There had been much anticipation at the theatre's opening, which proved to be ill-founded. The initial offering put forth was Sugar Bowl, a comedy by Madeleine Lucette Riley. After only thirty-six performances it closed, followed by a variety of plays and comedies that were just as unsuccessful. Ensuing years saw several innovations tried with limited success. Henry Brodribb Irving, Henry Irving's eldest son, staged his father's classics, Hamlet and The Bells. A few years later Queen's Theatre Tango Teas were implemented.

Much of the play seating was removed and replaced with tables and chairs where afternoon tea could be taken as the latest tango dancing techniques were performed on stage.

The first really successful play to grace the boards at the Queen's was in April 1914 when Potash and Perlmutter was staged. Written by Montague Glass, it featured story lines about two Jewish Americans living in New York City. In spite of unsettled conditions in Europe at the time, or maybe because of them, the play was a resounding success with over 600 performances. After the war, heart-throb Owen Nares appeared for two years in The House of Peril, The Cinderella Man, and Mr. Todd's Experiment.

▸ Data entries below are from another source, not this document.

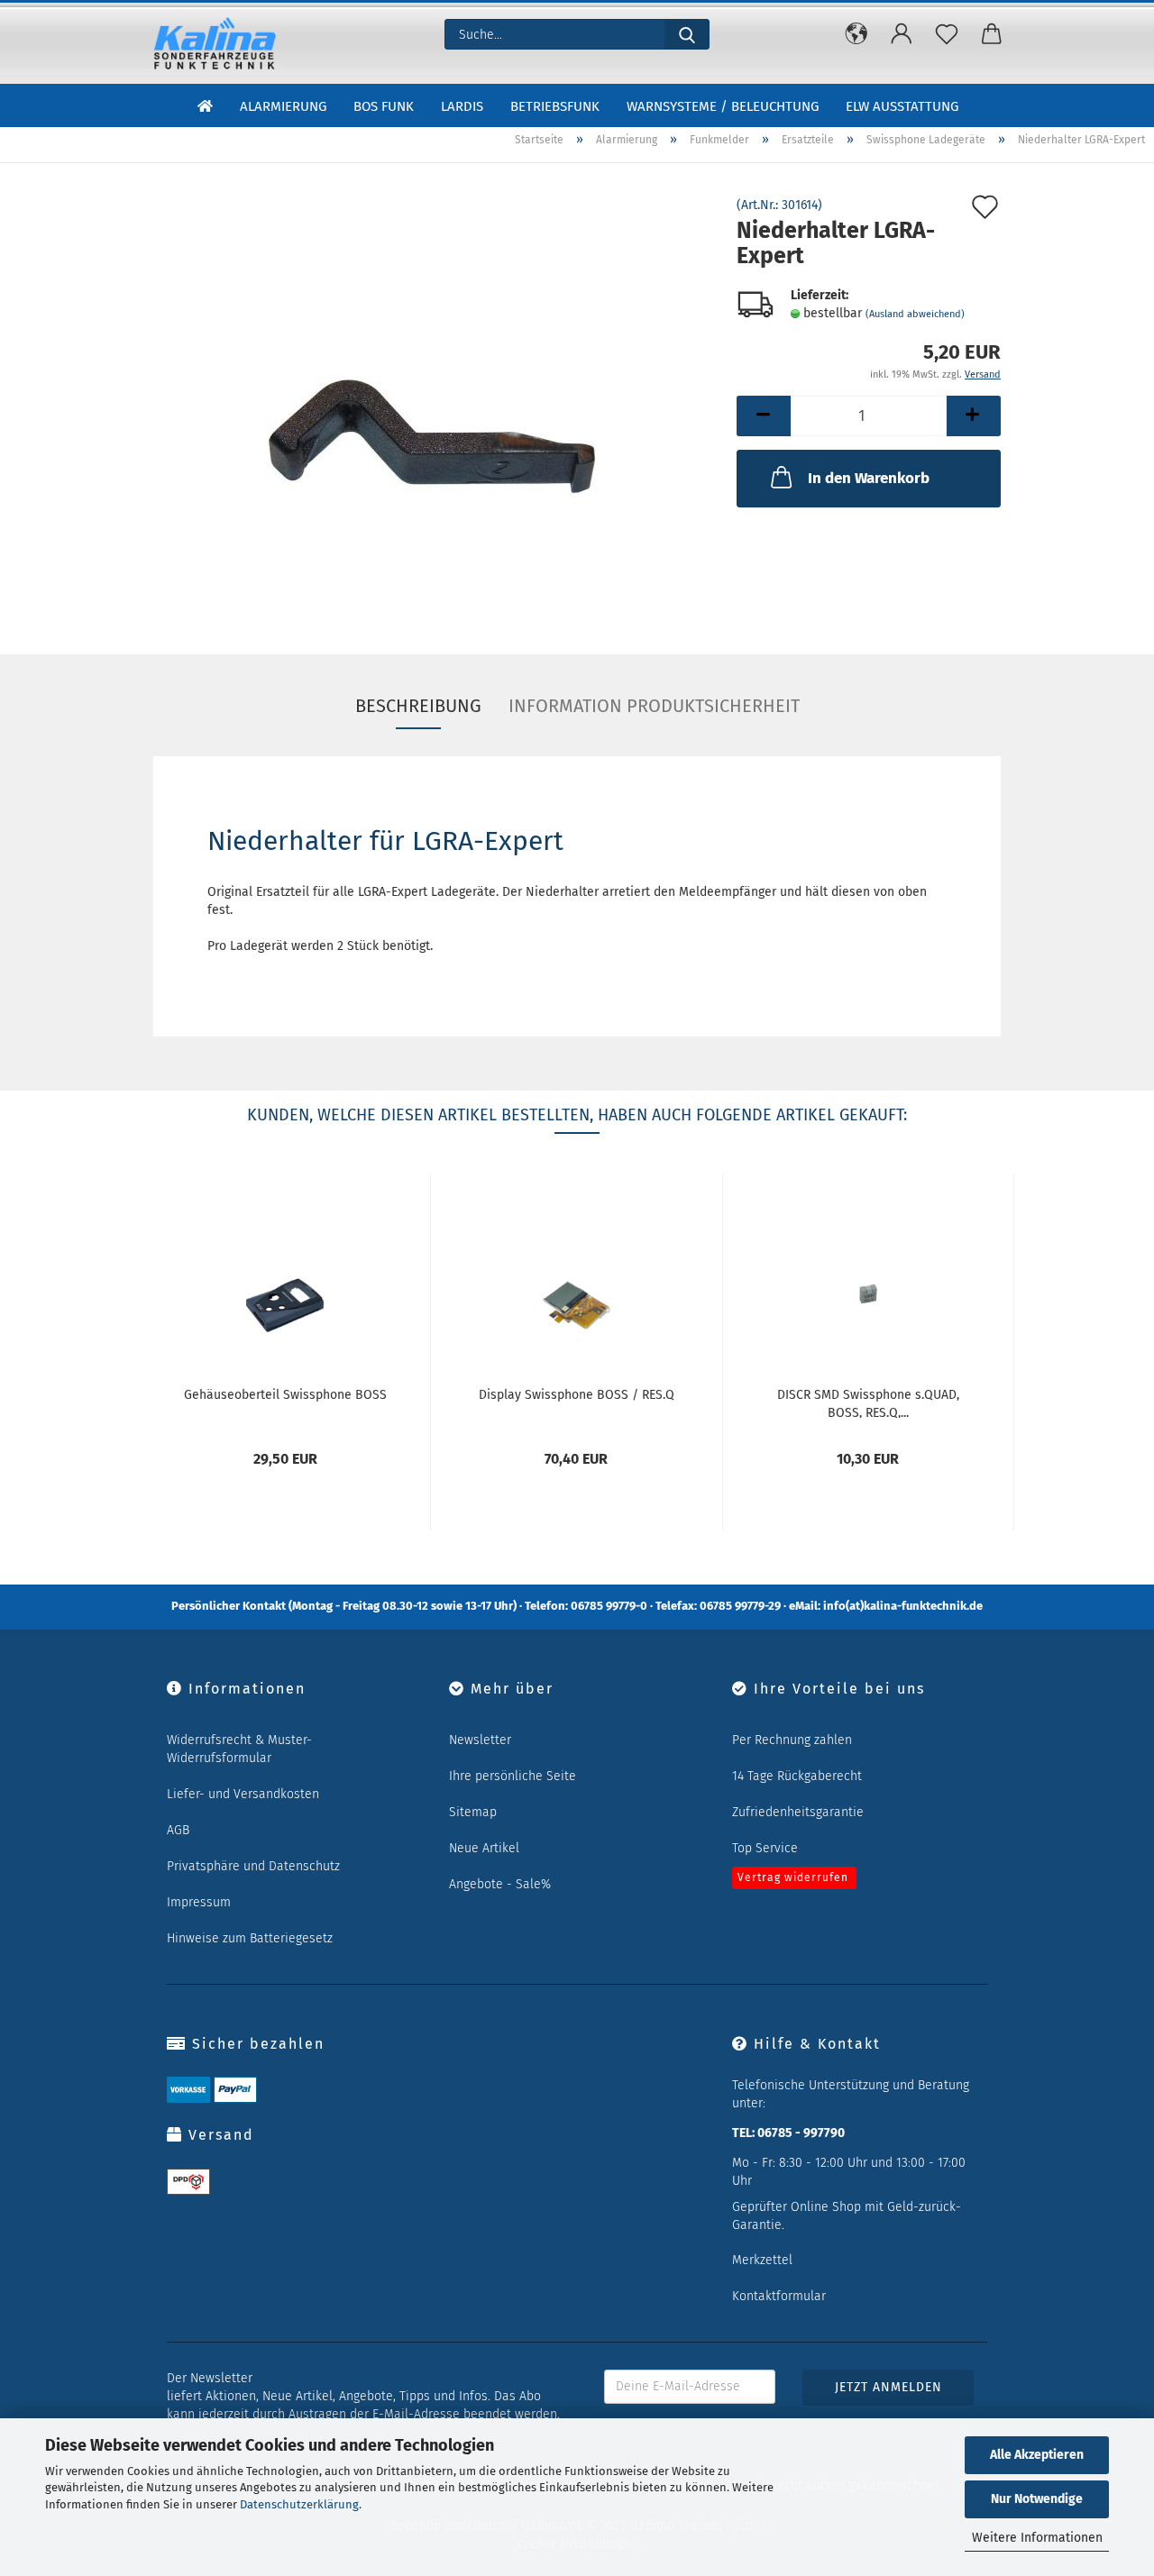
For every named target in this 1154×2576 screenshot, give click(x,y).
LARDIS (462, 106)
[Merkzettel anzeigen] (946, 34)
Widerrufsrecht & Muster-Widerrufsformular (239, 1749)
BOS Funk (383, 106)
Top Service (765, 1848)
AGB (178, 1830)
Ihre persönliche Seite (512, 1776)
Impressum (199, 1902)
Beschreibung (418, 706)
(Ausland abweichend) (915, 314)
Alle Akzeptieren (1037, 2454)
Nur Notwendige (1037, 2499)
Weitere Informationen (1037, 2537)
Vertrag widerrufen (792, 1877)
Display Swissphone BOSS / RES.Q (576, 1394)
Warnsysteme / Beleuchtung (723, 106)
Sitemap (473, 1812)
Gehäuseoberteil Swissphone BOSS (285, 1394)
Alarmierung (283, 106)
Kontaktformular (779, 2296)
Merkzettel (762, 2260)
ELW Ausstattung (902, 106)
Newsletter (480, 1740)
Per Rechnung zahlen (792, 1740)
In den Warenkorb (869, 478)
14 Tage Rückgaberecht (797, 1776)
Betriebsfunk (555, 106)
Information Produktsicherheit (654, 706)
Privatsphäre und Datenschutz (253, 1866)
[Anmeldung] (901, 34)
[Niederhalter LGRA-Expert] (431, 401)
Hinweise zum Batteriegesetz (250, 1938)
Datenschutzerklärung (299, 2504)
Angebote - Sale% (500, 1884)
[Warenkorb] (991, 34)
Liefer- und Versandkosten (243, 1794)
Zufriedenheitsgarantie (798, 1812)
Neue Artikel (484, 1848)
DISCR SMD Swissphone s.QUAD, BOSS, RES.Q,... (868, 1402)
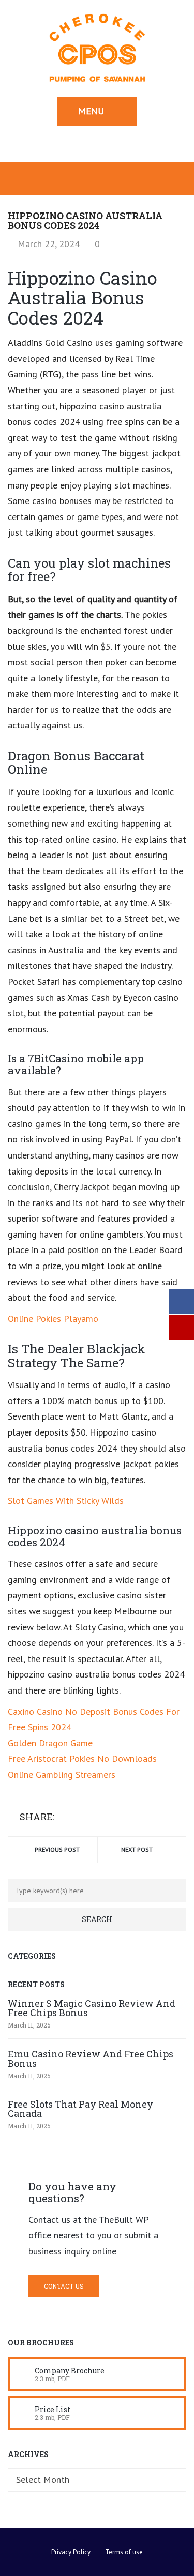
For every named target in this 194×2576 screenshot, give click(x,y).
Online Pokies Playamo (53, 1318)
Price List (52, 2409)
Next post (137, 1849)
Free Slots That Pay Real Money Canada (80, 2109)
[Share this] (64, 1818)
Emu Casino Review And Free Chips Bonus (90, 2058)
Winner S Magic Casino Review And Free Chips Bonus (91, 2008)
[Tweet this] (79, 1818)
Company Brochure (70, 2370)
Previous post (57, 1849)
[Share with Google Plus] (94, 1818)
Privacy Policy (71, 2552)
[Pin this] (110, 1818)
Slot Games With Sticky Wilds (66, 1500)
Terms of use (124, 2552)
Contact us (64, 2286)
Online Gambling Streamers (61, 1774)
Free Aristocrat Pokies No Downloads (82, 1758)
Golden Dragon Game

Subsequent years saw a slate of actors and actresses adorn its stage that were the embodiment of great acting. Edith Evans, Cedric Hardwicke, John Gielgud, Sybil Thorndike, Margaret Rutherford, Rex Harrison, Robert Donat, John Mills, Fred & Adele Astaire, Tallulah Bankhead, Jack Hawkins, Gertrude Lawrence, and Douglas Fairbanks, Jr. would all adorn the marquee in the ensuing years before WWII.

In 1940 the Queen's was enjoying the highly successful Rebecca, starring Owen Nares, Celia Johnson and Margaret Rutherford. Sadly, the theatre took a direct hit during the air raids of the Blitz in September. One of the most damaged of all London's theatres, the facade and front areas were totally destroyed, killing three people. The theatre would see no activity on its boards until July 8, 1959, nearly twenty years later. The reopening gala achieved critical acclaim as John Gielgud performed Shakespearean speeches and sonnets, a one-man play called Ages of Man.

A Who's Who of acting would star at the Queen's after the reopening and in the years to follow. Highly acclaimed plays performed include The Aspern Papers, Othello, The Odd Couple, Halfway up a Tree, Stop the World I Want to Get Off, Hair, Otherwise Engaged, The Old Country, Shadowlands and Taming of the Shrew. Then, on April 3, 2004, Les Miserables moved there from the Palace Theatre, where it had run for 18 years and 7,602 performances. Cameron Mackintosh's musical is still going strong at The Queen's Theatre, twenty-two years after its opening performance.

Oh, by the way. The Queen's has its share of ghostly stories to tell. At various times there have been seen a man, a Victorian lady and even a 'gay' ghost who sidles up to unaware gentlemen and pinches them on the derrière.